[Pixel coordinate grounding data]
== == ==

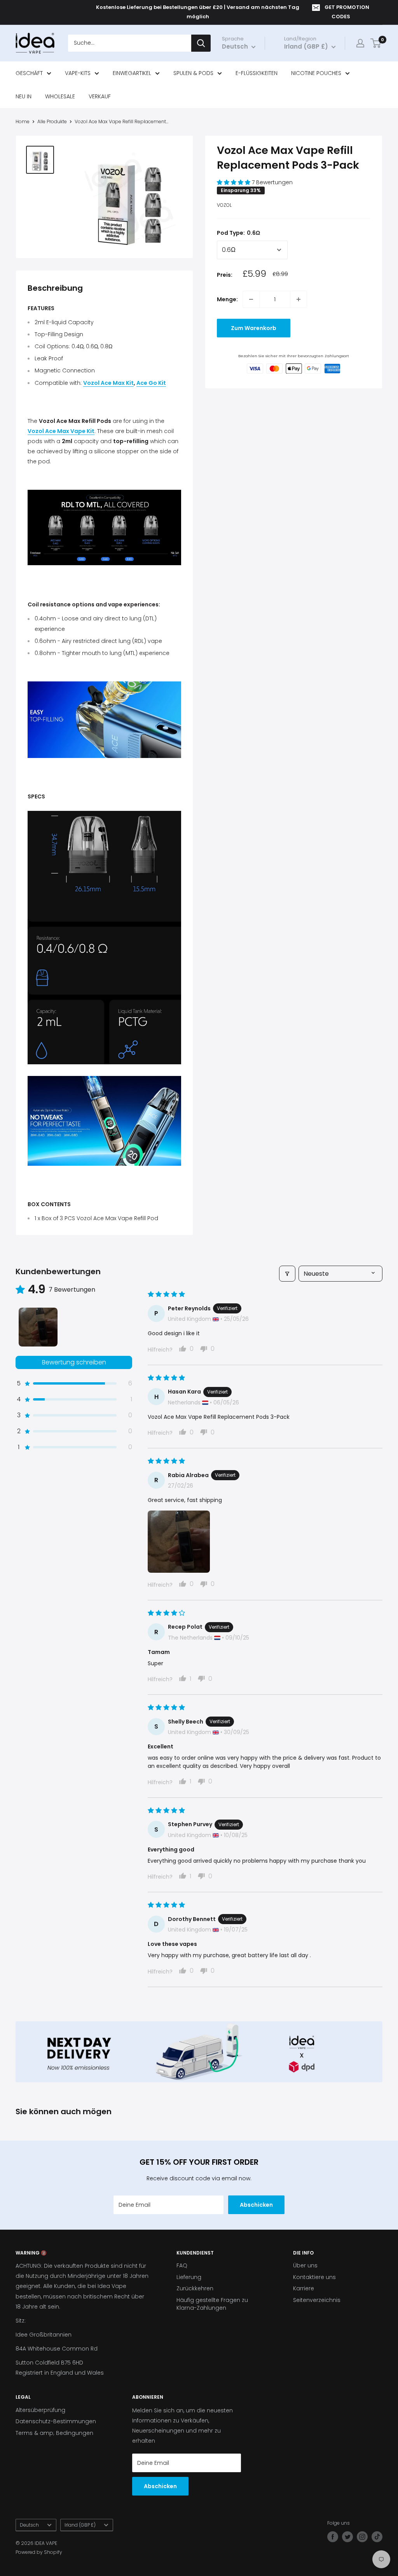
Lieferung (188, 2277)
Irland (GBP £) (80, 2525)
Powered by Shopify (39, 2552)
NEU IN (23, 96)
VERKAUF (100, 96)
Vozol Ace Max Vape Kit (61, 431)
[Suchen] (201, 43)
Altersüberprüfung (40, 2410)
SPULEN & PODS (193, 73)
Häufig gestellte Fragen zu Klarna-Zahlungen (212, 2304)
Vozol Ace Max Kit (108, 383)
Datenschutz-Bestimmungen (56, 2421)
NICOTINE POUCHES (316, 73)
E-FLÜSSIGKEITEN (257, 73)
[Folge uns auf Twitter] (347, 2536)
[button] (234, 182)
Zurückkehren (194, 2288)
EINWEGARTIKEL (132, 73)
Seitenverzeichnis (316, 2300)
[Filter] (287, 1274)
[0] (376, 43)
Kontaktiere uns (314, 2277)
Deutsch (29, 2525)
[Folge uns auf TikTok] (377, 2536)
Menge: (227, 299)
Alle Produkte (52, 121)
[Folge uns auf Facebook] (332, 2536)
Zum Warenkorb (253, 328)
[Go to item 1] (38, 1327)
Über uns (305, 2265)
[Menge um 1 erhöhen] (298, 299)
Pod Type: (238, 233)
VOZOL (224, 205)
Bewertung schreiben (74, 1362)
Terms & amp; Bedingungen (54, 2433)
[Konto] (360, 43)
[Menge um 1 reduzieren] (251, 299)
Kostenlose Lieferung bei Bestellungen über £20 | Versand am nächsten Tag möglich (197, 11)
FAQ (181, 2265)
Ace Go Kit (151, 383)
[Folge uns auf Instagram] (362, 2536)
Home (23, 121)
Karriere (303, 2288)
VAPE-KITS (78, 73)
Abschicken (256, 2205)
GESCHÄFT (29, 73)
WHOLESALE (60, 96)
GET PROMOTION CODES (347, 11)
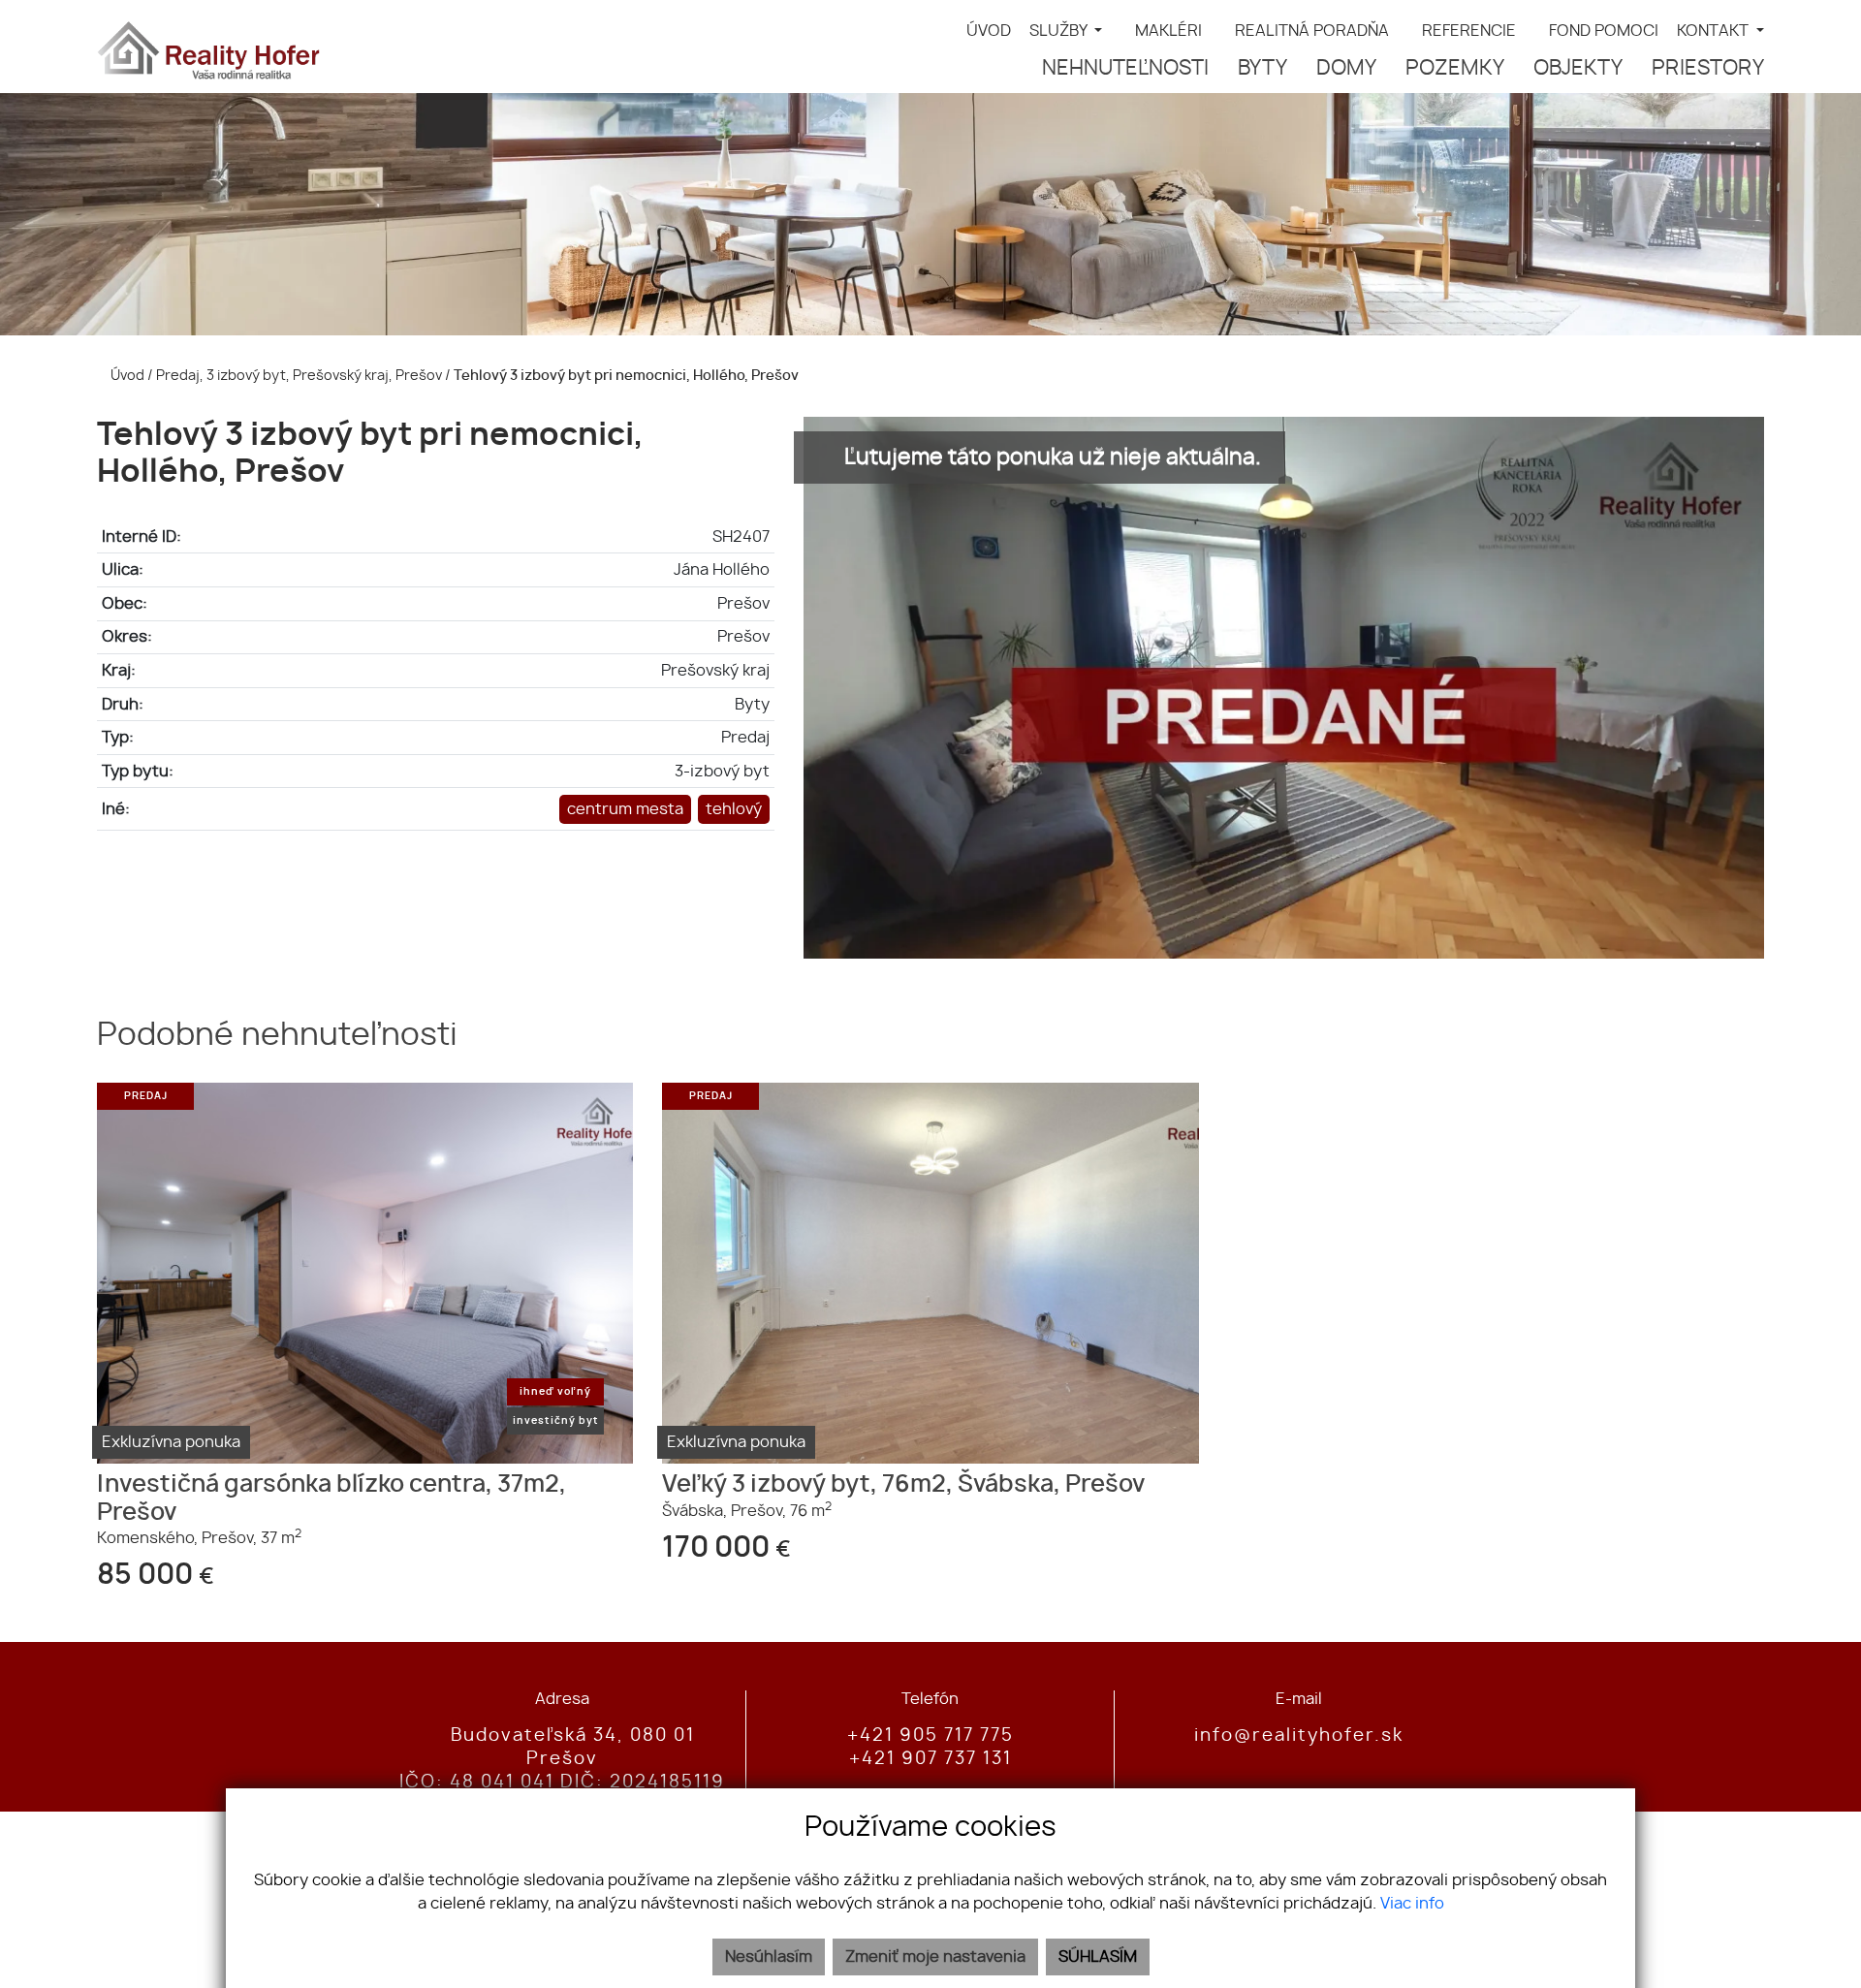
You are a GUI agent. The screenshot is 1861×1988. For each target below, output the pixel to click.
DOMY (1346, 68)
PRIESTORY (1708, 68)
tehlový (734, 809)
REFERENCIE (1469, 31)
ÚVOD (988, 31)
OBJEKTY (1578, 68)
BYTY (1262, 68)
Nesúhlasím (768, 1957)
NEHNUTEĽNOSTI (1125, 68)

== == ==

> **Exercise objective**:
Using the entries above, return exactly the lines from the line with "Altersüberprüfung (40, 2410)" to the line with "[Menge um 1 erhöhen] (298, 299)", counting both of those lines.

> **Answer box**:
Altersüberprüfung (40, 2410)
SPULEN & PODS (193, 73)
Häufig gestellte Fragen zu Klarna-Zahlungen (212, 2304)
Vozol Ace Max Kit (108, 383)
Datenschutz-Bestimmungen (56, 2421)
NICOTINE POUCHES (316, 73)
E-FLÜSSIGKEITEN (257, 73)
[Folge uns auf Twitter] (347, 2536)
[button] (234, 182)
Zurückkehren (194, 2288)
EINWEGARTIKEL (132, 73)
Seitenverzeichnis (316, 2300)
[Filter] (287, 1274)
[0] (376, 43)
Kontaktiere uns (314, 2277)
Deutsch (29, 2525)
[Folge uns auf TikTok] (377, 2536)
Menge: (227, 299)
Alle Produkte (52, 121)
[Folge uns auf Facebook] (332, 2536)
Zum Warenkorb (253, 328)
[Go to item 1] (38, 1327)
Über uns (305, 2265)
[Menge um 1 erhöhen] (298, 299)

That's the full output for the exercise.